_Task requirements_
**A)** Answer these questions from the text on spiritual direction, one answer per line, marked (i), (ii), (iii) as the questions are:
(i) According to the text, which is easier to describe: what spiritual direction does, or what it is?
(ii) What term in quotation marks do many people prefer to "spiritual direction"?
(iii) Whose wisdom did the Queen of Sheba seek out?
**B)** Transcribe the part of the text on spiritual direction that begins at the words "Spiritual direction is a" and stops after the words "any real difference.".

_Text under study_
Spiritual direction explores a deeper relationship with the spiritual aspect of being human. Simply put, spiritual direction is helping people tell their sacred stories every day. Spiritual direction has emerged in many contexts using language specific to particular cultural and spiritual traditions. Describing spiritual direction requires putting words to a process of fostering a transcendent experience that lies beyond all names and yet the experience longs to be articulated and made concrete in everyday living. It is easier to describe what spiritual direction does than what spiritual direction is. Spiritual direction helps us learn how to live in peace with compassion, promoting justice, as humble servants of that which lies beyond all names.
(Liz Budd Ellman, M.Div, Executive Director, Spiritual Directors International)
Spiritual direction is a time-honored term for a conversation, ordinarily between two persons, in which one person consults another more spiritually experienced person about the ways in which God may be touching her or his life, directly or indirectly. In our postmodern age, many people dislike the term “spiritual direction” because it woulds like one person giving directions, or orders, to another. They prefer “Spiritual companionship,” tending the holy, or some other nomenclature. What we call it doesn’t make any real difference.
It involves conversations about life in the light of faith. Although spiritual direction has had a burst of new life, it is really quite ancient. Across both the Hebrew and the Christian Scriptures, we find people seeking spiritual counsel. The Queen of Sheba sought out the wisdom of Solomon. Jesus gave us examples in his conversations with Nicodemus, with the woman at the well, in the ongoing formation of Peter and the other disciples. In the early church, people flocked to hermits in the desert for spiritual counsel. Across the centuries we find striking examples in some Irish monks, in some German Benedictine nuns, in Charles de Foucault, Theresa of Avila, John of the Cross, Francis de Sales, and others. Today, spiritual directors come from many traditions (Marian Cowan, CSJ)
WHAT SPIRITUAL DIRECTION IS NOT…
Spiritual Direction is not “therapy,” but it IS therapeutic…
although discussions between a Spiritual Director and a Directee can touch on many subjects, Spiritual Direction should not be considered to be counseling, psychotherapy, or financial planning or advising.

_Records provided_
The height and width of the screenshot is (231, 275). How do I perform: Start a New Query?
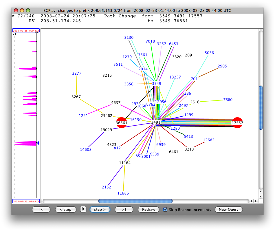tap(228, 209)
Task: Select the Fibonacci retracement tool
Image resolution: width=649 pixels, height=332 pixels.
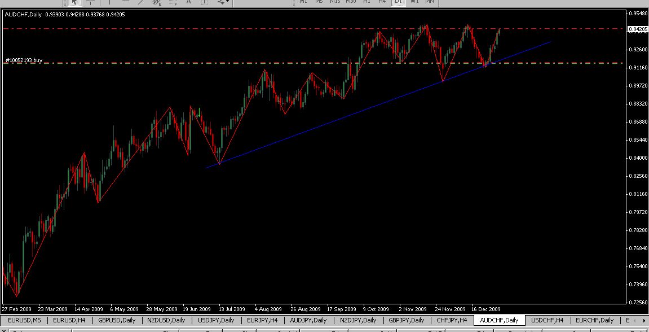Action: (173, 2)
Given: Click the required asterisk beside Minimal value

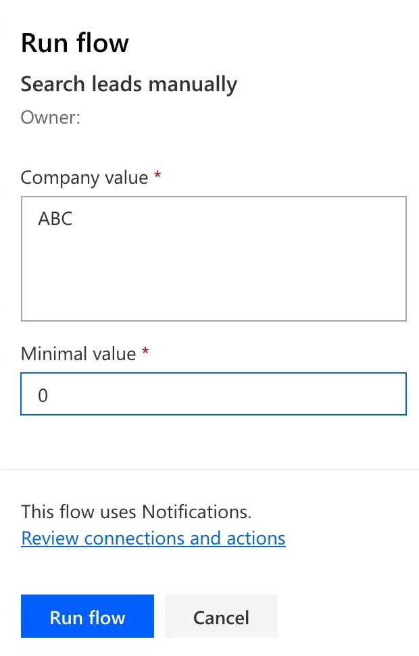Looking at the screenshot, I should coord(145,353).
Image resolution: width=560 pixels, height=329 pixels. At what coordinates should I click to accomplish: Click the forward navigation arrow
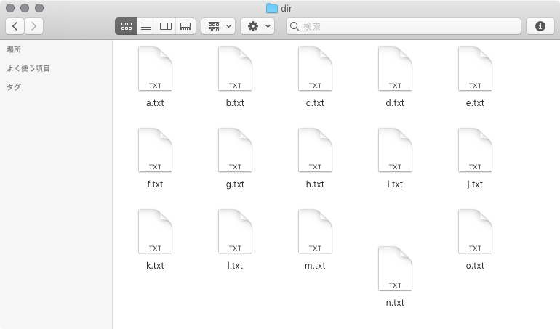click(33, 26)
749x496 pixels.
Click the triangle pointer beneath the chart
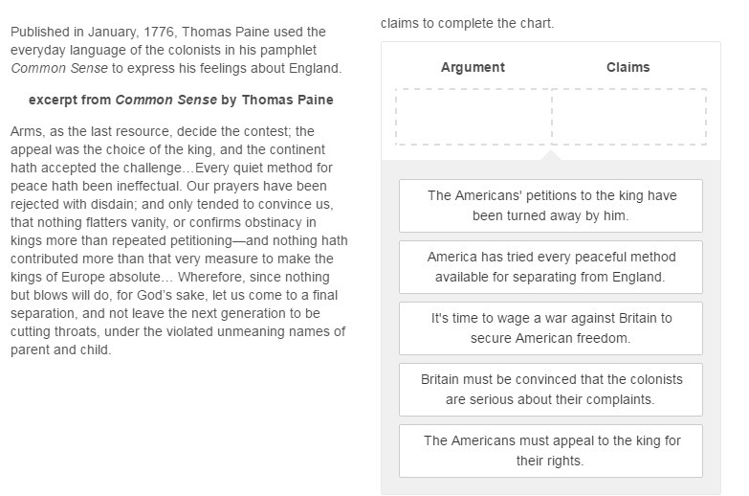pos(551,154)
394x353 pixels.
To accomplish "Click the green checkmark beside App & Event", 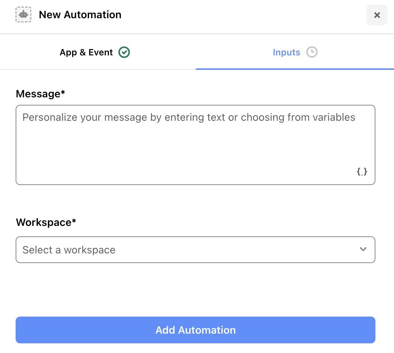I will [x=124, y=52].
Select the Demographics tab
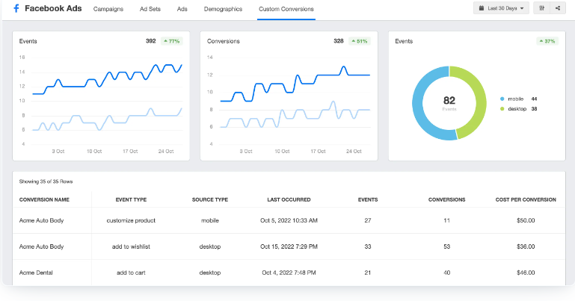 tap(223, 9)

_Results for each task_
**A)**
(i) What spiritual direction does.
(ii) "Spiritual companionship."
(iii) The wisdom of Solomon.

**B)**
Spiritual direction is a time-honored term for a conversation, ordinarily between two persons, in which one person consults another more spiritually experienced person about the ways in which God may be touching her or his life, directly or indirectly. In our postmodern age, many people dislike the term “spiritual direction” because it woulds like one person giving directions, or orders, to another. They prefer “Spiritual companionship,” tending the holy, or some other nomenclature. What we call it doesn’t make any real difference.